На пятый день после похорон Савкина-старшего в дом Харламовых прибежал запыхавшийся и белый как снег Илья Спиридонович Рыжов и, крестясь и не зная, с чего начать, насилу вымолвил:
— Сват… слышь-ка… царя, вишь, спихнули!.. С чего бы это, а? Сват, что же теперя будет, а?..
Михаил Аверьянович и все, кто был в доме, ничего на это не ответили, а стояли с раскрытыми ртами, никто из них не обратил внимания, как из дому опрометью метнулся Ванюшка и с торжествующим криком: «Дядя Пашка, дядя Пашка!» — побежал на задний двор, к погребу.

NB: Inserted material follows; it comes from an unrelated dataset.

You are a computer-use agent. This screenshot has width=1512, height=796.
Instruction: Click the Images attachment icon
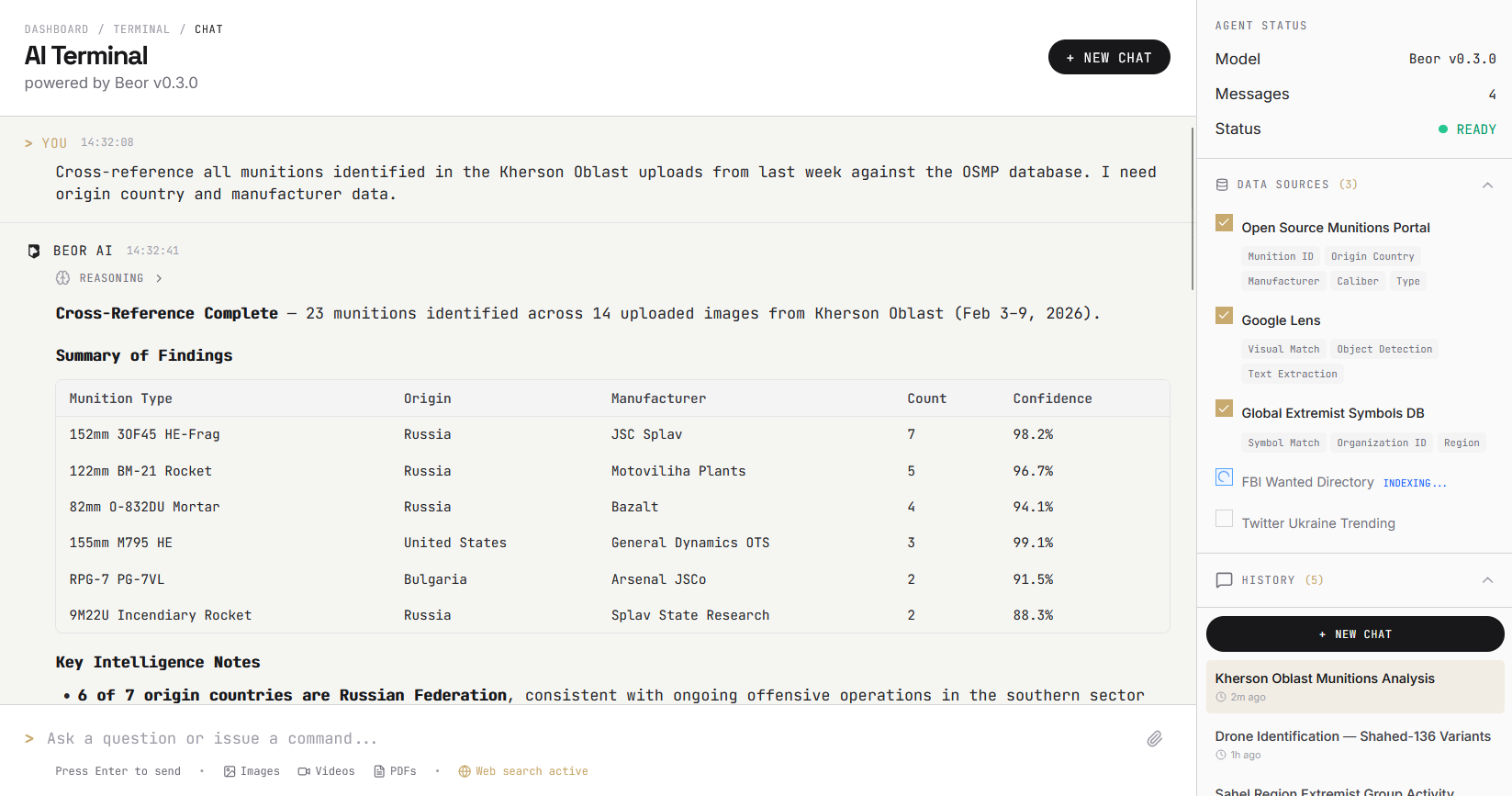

С того дня, как Илья Спиридонович принёс свату небывалую новость, в доме Харламовых не стало покоя. С самого утра в него набивалось полно народу, в основном молодых мужиков из беглых солдат, которых оказалось гораздо больше, чем можно было предположить.

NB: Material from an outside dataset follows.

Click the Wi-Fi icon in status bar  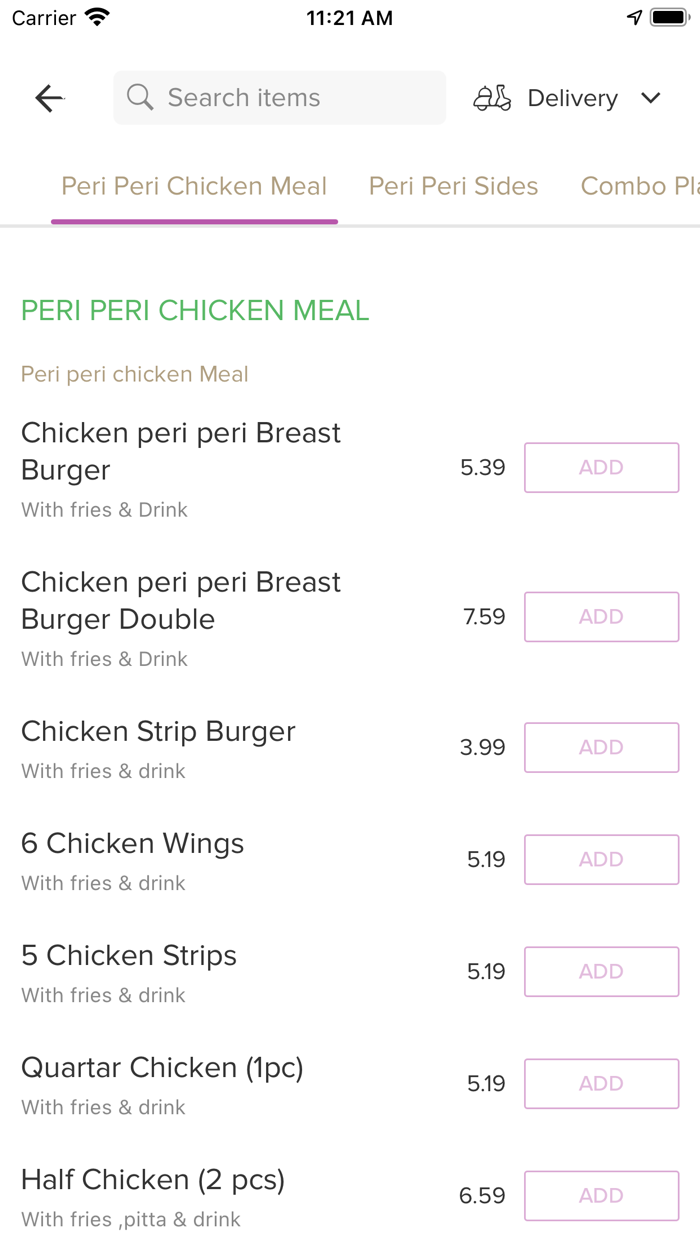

И в этот день они собрались ещё до рассвета. Сидели кто на лавках, кто на невесткиных кроватях, кто прямо на полу у порога, примостившись на собственной ноге, ловко подогнутой под себя. Говорили, курили — дым густым слоем висел в комнате, так что нельзя уже было распознать лиц.
Тут находились Михаил Песков и его дружок гармонист Максим Звонов, ещё раньше Павла Харламова и Ивана Полетаева оставившие по доброй воле своей боевые позиции; Федотка Ефремов и Максим Мягков, изрядно хлебнувшие германских газов и отпущенные с богом домой; сыновья Михаила Аверьяновича, Павел и шумевший больше всех Пётр; молчаливый и лукавый Иван Мороз; Иван Полетаев, который тоже не встревал в спор, а сидел задумавшись и по всему было видно, что мысли его далеки от того, что тут говорилось; сидел по соседству с Федотом Ефремовым и Карпушка, бесцеремонно разместившись на мягкой и высокой Фросиной постели, — он ещё не совсем оправился от недавних побоев и тем не менее был чрезвычайно активен; явился и сельский учитель Иван Павлович Улимов, по прозвищу Кот; маленький, усатый, лобастый, с быстрыми, круглыми, зеленоватыми глазами, он показывал мужикам портрет человека, низко подстриженного, с длинным, как лошадиная морда, лицом, тонкими поджатыми губами, оттопыренными ушами и согнутой рукой, засунутой за френч, и горячо убеждал, что человек этот «спасёт Россию, выведет исстрадавшееся наше отечество на широкий путь цивилизации и прогресса» и потому-де надо вести войну до победного конца.